■ **Your assignment**:
Copy out the entries exactly, from the first line to the last.

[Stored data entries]
☆ ☆ ☆
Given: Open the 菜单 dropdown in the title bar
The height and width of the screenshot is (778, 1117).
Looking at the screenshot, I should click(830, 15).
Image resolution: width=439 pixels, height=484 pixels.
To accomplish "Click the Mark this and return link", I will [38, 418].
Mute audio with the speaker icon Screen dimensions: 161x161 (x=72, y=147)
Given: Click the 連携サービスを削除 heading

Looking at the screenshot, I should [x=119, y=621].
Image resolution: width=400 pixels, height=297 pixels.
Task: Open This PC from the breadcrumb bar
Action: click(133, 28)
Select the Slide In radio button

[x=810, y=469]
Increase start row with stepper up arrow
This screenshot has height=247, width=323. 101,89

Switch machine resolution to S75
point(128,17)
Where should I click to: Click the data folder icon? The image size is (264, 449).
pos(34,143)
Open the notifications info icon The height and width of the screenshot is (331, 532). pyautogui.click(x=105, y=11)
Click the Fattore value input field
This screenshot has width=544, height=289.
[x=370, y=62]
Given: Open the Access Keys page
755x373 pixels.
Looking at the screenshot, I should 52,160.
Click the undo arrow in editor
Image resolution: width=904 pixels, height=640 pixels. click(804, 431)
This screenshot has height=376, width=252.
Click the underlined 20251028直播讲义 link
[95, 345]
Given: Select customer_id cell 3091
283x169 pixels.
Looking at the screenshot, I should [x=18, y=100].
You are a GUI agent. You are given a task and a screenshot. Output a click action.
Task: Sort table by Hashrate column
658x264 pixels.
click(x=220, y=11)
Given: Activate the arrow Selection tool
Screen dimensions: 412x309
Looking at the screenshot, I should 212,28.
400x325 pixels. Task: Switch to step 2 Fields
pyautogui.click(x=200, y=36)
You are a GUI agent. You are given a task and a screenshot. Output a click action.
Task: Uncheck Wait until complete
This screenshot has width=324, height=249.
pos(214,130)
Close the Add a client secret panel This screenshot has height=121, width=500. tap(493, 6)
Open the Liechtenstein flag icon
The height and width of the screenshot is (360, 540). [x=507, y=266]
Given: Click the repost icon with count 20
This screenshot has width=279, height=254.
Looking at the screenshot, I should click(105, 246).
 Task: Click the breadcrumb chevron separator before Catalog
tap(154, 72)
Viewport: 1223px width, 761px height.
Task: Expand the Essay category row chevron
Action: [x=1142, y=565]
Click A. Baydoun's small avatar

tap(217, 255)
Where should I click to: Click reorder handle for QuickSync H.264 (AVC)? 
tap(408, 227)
☆ ☆ ☆
■ **Answer area**:
Given: Open the 菜单 dropdown in the title bar
The height and width of the screenshot is (778, 1117).
Looking at the screenshot, I should click(830, 15).
Image resolution: width=439 pixels, height=484 pixels.
To accomplish "Click the Mark this and return link", I will [38, 418].
Mute audio with the speaker icon Screen dimensions: 161x161 (x=72, y=147)
Given: Click the 連携サービスを削除 heading

Looking at the screenshot, I should [x=119, y=621].
Image resolution: width=400 pixels, height=297 pixels.
Task: Open This PC from the breadcrumb bar
Action: click(133, 28)
Select the Slide In radio button

[x=810, y=469]
Increase start row with stepper up arrow
This screenshot has height=247, width=323. 101,89

Switch machine resolution to S75
point(128,17)
Where should I click to: Click the data folder icon? The image size is (264, 449).
pos(34,143)
Open the notifications info icon The height and width of the screenshot is (331, 532). pyautogui.click(x=105, y=11)
Click the Fattore value input field
This screenshot has width=544, height=289.
[x=370, y=62]
Given: Open the Access Keys page
755x373 pixels.
Looking at the screenshot, I should 52,160.
Click the undo arrow in editor
Image resolution: width=904 pixels, height=640 pixels. click(804, 431)
This screenshot has height=376, width=252.
Click the underlined 20251028直播讲义 link
[95, 345]
Given: Select customer_id cell 3091
283x169 pixels.
Looking at the screenshot, I should [x=18, y=100].
You are a GUI agent. You are given a task and a screenshot. Output a click action.
Task: Sort table by Hashrate column
658x264 pixels.
click(x=220, y=11)
Given: Activate the arrow Selection tool
Screen dimensions: 412x309
Looking at the screenshot, I should 212,28.
400x325 pixels. Task: Switch to step 2 Fields
pyautogui.click(x=200, y=36)
You are a GUI agent. You are given a task and a screenshot. Output a click action.
Task: Uncheck Wait until complete
This screenshot has width=324, height=249.
pos(214,130)
Close the Add a client secret panel This screenshot has height=121, width=500. tap(493, 6)
Open the Liechtenstein flag icon
The height and width of the screenshot is (360, 540). [x=507, y=266]
Given: Click the repost icon with count 20
This screenshot has width=279, height=254.
Looking at the screenshot, I should click(105, 246).
 Task: Click the breadcrumb chevron separator before Catalog
tap(154, 72)
Viewport: 1223px width, 761px height.
Task: Expand the Essay category row chevron
Action: [x=1142, y=565]
Click A. Baydoun's small avatar

tap(217, 255)
Where should I click to: Click reorder handle for QuickSync H.264 (AVC)? 
tap(408, 227)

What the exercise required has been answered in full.